# AUTORAMA TIME!



## Pauliemon (Feb 14, 2018)

Hope to see you there.


----------



## Pauliemon (Feb 15, 2018)

Here's the wife's entry. 1951 Panther.


----------



## Pauliemon (Feb 15, 2018)

Pin stripes by Kellie Kandystriper here in Nor Cal.


----------



## Pauliemon (Feb 15, 2018)

Rumored to be 67 bikes this year. Up from 2 years ago when there was 11. I hope they have a "Suede" class. It's hard to compete with customs and lowriders. Those bikes are off the hook detailed.


----------



## Pauliemon (Feb 15, 2018)

My 2.


----------



## DoggieDodaac (Feb 17, 2018)

I love your bikes pictured. Do the pedals on the second bike clear the ground? Does the bike raise up at all?


----------



## Pauliemon (Feb 18, 2018)

DoggieDodaac said:


> I love your bikes pictured. Do the pedals on the second bike clear the ground? Does the bike raise up at all?



Yes pedals clear no problem. It's a rider, although not a very comfortable rider. The picture makes it look lower then it is.


----------



## DoggieDodaac (Feb 18, 2018)

Pauliemon said:


> Yes pedals clear no problem. It's a rider, although not a very comfortable rider. The picture makes it look lower then it is.

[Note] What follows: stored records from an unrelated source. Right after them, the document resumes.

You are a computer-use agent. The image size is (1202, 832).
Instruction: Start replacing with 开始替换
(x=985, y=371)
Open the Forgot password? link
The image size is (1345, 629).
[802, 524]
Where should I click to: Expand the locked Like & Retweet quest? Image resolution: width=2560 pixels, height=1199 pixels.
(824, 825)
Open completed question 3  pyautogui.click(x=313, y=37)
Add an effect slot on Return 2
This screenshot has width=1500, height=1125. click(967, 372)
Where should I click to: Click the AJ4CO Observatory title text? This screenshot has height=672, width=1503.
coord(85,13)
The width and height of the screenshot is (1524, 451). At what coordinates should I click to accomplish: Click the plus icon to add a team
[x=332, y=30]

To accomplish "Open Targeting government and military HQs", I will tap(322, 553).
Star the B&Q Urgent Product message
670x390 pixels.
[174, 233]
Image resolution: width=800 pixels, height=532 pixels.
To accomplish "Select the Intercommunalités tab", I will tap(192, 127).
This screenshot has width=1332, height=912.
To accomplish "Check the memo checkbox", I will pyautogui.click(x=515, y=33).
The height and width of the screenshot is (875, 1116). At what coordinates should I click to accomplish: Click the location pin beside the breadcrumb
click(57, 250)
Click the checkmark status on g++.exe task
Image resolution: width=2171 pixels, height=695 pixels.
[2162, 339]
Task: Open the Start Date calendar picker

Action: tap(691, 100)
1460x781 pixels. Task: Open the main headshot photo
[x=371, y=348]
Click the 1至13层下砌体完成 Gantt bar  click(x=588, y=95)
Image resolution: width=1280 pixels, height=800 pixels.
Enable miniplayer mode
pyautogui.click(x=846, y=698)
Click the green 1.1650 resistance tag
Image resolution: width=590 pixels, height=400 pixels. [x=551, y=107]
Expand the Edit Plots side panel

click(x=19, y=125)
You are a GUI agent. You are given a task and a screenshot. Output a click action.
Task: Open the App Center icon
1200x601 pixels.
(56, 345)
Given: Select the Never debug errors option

Very cool rider indeed! Wish you were in Florida. That bike says “ride me to the beach”.


----------



## Pauliemon (Feb 19, 2018)

The Autorama results are,...
The Board Track replica got 3rd. That would be ok but there were only 4 bikes in that class.

Marjie's 51 got 4th. Not bad for a girlie in a class (custom bike) of about 20.

My 50 Schwinn got 5th in custom bike.

All in all another fun time Autorama and that's what it's all about.


----------



## Pauliemon (Feb 19, 2018)

DoggieDodaac said:


> Very cool rider indeed! Wish you were in Florida. That bike says “ride me to the beach”.



Me too! 51° out here today. Brrr not exactly beach weather.


----------



## vincev (Feb 19, 2018)

Pauliemon said:


> Me too! 51° out here today. Brrr not exactly beach weather.



51 by us today.Thats warm where we are at.lol


----------



## 49autocycledeluxe (Mar 8, 2018)

post some pics of the other bikes if you have any... you can leave the Low Riders out.. I don't even consider those to be bicycles.


----------



## Pauliemon (Mar 8, 2018)

49autocycledeluxe said:


> post some pics of the other bikes if you have any... you can leave the Low Riders out.. I don't even consider those to be bicycles.



I've got a couple but they're all in transition state. There's a 33 and a 56 Schwinn in that pile that are complete. At the last bike show some guy that was at least 6'3" and 275lbs had a decked out low rider. He walked into the building on set-up day with the bike under his arm. I wanted to take a pic but he was kinda scary looking.



 

 

Here's a couple I did for our granddaughters for Xmas.


----------



## runningbarre (Mar 17, 2018)

Pauliemon, luv the wifes 51.  Sooo nice!


----------